-- start Text extract --
# Dankung Mod



## justplainduke

The new Toucan came in the mail today and I was pleasantly surprised; it felt good I'm the hand and was very well made. Fit and finish are king!
The bands sucked, they were short and popped out of the retainer rings. Being a fan of rigging OTT, I installed a kicking new set of Tex Shooter field bands...Wow! Those things have a nice pull and zing 7/16 steel at a deadly speed.
Now on to the modification part:
After 100 shots the flat bands loosened up because the ring holes only allowed a little bit of grip for the bands to seat above them. 
The fix: I used a little bit of Oatleys Fix-it-stick, which is basically metal putty/epoxy; I filled the holes and cleaned the residue as best as possible, 5 minutes later it was cured. I put the Tex Shooter Field bands back on and let her rip and that's all it took to make the bands secure. 
After 200 rounds I'm becoming very fond of this shooter and I think I'll be using it a lot.

Putty in holes:


----------



## justplainduke

Update: So the total shots fired down range tonight was 300 + a few. 
I like the Toucan!
My griping hand is a little sore from the low profile stainless frame, but the bands held up great. Oh and I don't know how but I took a shot to the webbing of my thumb! Ouch...need to pay more attention!
The next mod will be for just a bit more comfort, no not paracord, it tends to cause blisters. 
I'll have to put some creative thought into it and get back to you all. 
PS: in hindsight hardwood dowel would be a nicer touch than the metal putty. Next time


----------



## Tirador

That is a cool mod! I see you taking up welding in the near future if you haven't done so yet.
-- end Text extract --
-- start Data entries --
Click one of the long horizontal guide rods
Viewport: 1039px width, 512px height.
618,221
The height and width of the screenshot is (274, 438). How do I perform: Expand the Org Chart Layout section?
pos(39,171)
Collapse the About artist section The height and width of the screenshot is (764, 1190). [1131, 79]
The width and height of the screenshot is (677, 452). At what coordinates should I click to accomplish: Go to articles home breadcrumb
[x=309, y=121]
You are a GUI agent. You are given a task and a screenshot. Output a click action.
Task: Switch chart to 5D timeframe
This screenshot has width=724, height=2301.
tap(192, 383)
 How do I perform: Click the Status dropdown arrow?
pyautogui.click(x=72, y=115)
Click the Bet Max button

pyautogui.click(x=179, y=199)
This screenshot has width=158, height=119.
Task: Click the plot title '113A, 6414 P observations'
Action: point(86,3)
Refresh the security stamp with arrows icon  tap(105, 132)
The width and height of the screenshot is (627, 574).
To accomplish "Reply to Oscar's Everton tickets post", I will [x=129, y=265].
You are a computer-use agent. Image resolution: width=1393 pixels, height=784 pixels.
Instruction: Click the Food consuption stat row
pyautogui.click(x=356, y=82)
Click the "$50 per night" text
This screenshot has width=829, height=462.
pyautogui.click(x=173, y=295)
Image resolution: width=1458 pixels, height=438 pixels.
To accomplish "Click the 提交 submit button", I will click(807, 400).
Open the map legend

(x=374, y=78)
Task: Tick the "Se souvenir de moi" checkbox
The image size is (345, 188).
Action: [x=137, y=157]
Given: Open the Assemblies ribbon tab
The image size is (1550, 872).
-- end Data entries --
* [Set task]
Set down the whole Dankung Mod thread word for word, from its header to its final line. Rely on the Dankung Mod thread alone, not on the material.

* [Full response]
# Dankung Mod



## justplainduke

The new Toucan came in the mail today and I was pleasantly surprised; it felt good I'm the hand and was very well made. Fit and finish are king!
The bands sucked, they were short and popped out of the retainer rings. Being a fan of rigging OTT, I installed a kicking new set of Tex Shooter field bands...Wow! Those things have a nice pull and zing 7/16 steel at a deadly speed.
Now on to the modification part:
After 100 shots the flat bands loosened up because the ring holes only allowed a little bit of grip for the bands to seat above them. 
The fix: I used a little bit of Oatleys Fix-it-stick, which is basically metal putty/epoxy; I filled the holes and cleaned the residue as best as possible, 5 minutes later it was cured. I put the Tex Shooter Field bands back on and let her rip and that's all it took to make the bands secure. 
After 200 rounds I'm becoming very fond of this shooter and I think I'll be using it a lot.

Putty in holes:


----------



## justplainduke

Update: So the total shots fired down range tonight was 300 + a few. 
I like the Toucan!
My griping hand is a little sore from the low profile stainless frame, but the bands held up great. Oh and I don't know how but I took a shot to the webbing of my thumb! Ouch...need to pay more attention!
The next mod will be for just a bit more comfort, no not paracord, it tends to cause blisters. 
I'll have to put some creative thought into it and get back to you all. 
PS: in hindsight hardwood dowel would be a nicer touch than the metal putty. Next time


----------



## Tirador

That is a cool mod! I see you taking up welding in the near future if you haven't done so yet.